But there’s another sharp contrast with the 1950s: some analysts say today’s reported STEM crisis is a myth. In their view corporate leaders are drumming up worries about labor shortages for high-tech jobs because producing more STEM graduates will depress STEM wages. According to the liberal-leaning Economic Policy Institute in Washington, D.C., the average hourly wage for college-educated U.S. workers in computer and math jobs rose from $37.27 in 2000 to $39.24 in 2011 (in 2012 dollars)—about 0.5% annually. (For comparison, U.S. inflation rates during the same period ranged between 1.6 and 3.8 percent annually, except for the recession year of 2009, when the rate fell to −0.4 percent.) “If a labor shortage existed in these occupations, one would expect wages to rise sharply as employers try to lure scarce workers to their firms,” the center observed.

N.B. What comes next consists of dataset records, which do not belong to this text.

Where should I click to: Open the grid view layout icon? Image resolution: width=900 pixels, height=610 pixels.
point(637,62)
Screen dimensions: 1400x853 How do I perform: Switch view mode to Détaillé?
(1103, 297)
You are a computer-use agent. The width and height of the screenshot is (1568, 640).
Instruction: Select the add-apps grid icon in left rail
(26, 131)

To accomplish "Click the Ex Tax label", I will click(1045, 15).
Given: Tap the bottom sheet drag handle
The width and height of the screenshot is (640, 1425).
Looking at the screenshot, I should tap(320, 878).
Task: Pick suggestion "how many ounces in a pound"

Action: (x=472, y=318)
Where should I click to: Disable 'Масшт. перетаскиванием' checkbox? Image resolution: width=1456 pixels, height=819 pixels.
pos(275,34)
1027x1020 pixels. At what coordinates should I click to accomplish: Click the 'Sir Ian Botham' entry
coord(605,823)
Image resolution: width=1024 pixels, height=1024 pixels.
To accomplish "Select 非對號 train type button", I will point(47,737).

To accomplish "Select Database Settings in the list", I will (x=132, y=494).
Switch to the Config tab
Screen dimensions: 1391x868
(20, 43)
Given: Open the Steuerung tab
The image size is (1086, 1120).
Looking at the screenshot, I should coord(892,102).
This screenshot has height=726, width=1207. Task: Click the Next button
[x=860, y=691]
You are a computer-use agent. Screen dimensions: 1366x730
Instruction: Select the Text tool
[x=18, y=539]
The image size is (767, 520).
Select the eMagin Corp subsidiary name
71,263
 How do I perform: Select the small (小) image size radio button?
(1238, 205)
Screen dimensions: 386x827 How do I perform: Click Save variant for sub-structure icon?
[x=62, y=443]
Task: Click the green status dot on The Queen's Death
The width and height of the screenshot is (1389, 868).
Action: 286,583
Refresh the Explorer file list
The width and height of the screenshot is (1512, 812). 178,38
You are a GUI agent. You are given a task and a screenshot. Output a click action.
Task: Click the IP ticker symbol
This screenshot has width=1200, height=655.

Another study from Georgetown University’s Center on Education and the Workforce found that STEM workers overall were well paid, although there were significant differences among specialties. The report projected that the United States will create about 277,000 job openings in STEM fields annually from 2008 through 2018 at all education levels, including workers without college degrees; it also noted that about 271,000 new graduates currently earn bachelor’s degrees in STEM fields annually.

Why, then, can’t employers find enough skilled workers? The Georgetown study concluded that while much STEM knowledge is specialized, STEM careers also require broader abilities, such as mathematical thinking and deductive reasoning, which are relevant to many other fields. A large share of people with strong STEM abilities leave STEM occupations either during school or later in their careers to go into professional and managerial fields that pay even higher salaries than STEM jobs.

“People with strong STEM competencies are high-performing students and workers who have a broad range of educational and career choices,” the study observed. Put another way, STEM shortages may be as much about retention as they are about finding qualified workers in the first place.